> [WHAT THE TASK ASKS]:
Using the entries below, restate word for word only the lines from the one with "You are a computer-use" to the final line, leaving the pictures out.

Stored data:
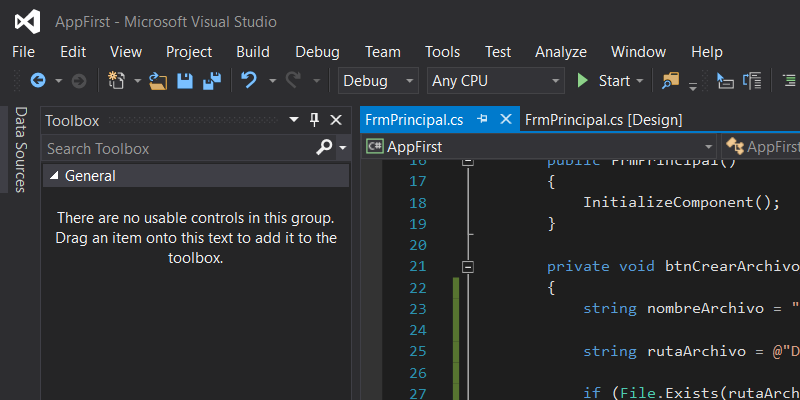Open the Build menu
800x400 pixels.
(253, 52)
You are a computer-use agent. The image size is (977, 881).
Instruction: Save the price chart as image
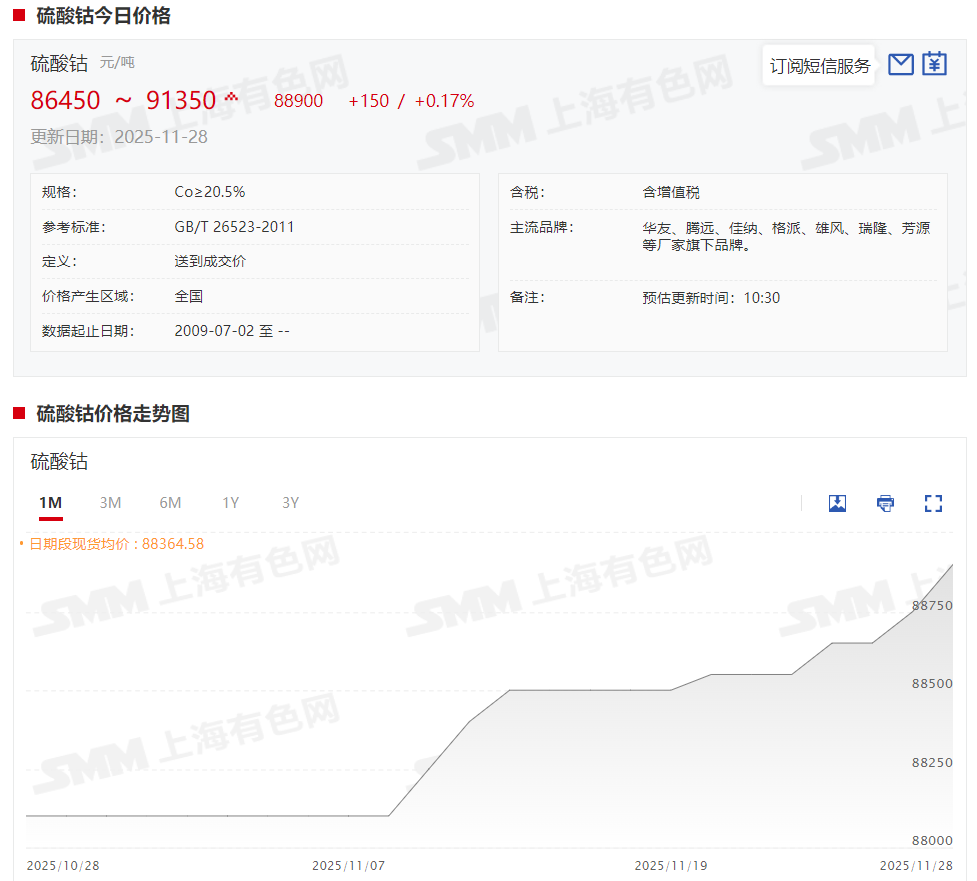click(837, 503)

> [RESPONSE]:
You are a computer-use agent. The image size is (977, 881).
Instruction: Save the price chart as image
click(837, 503)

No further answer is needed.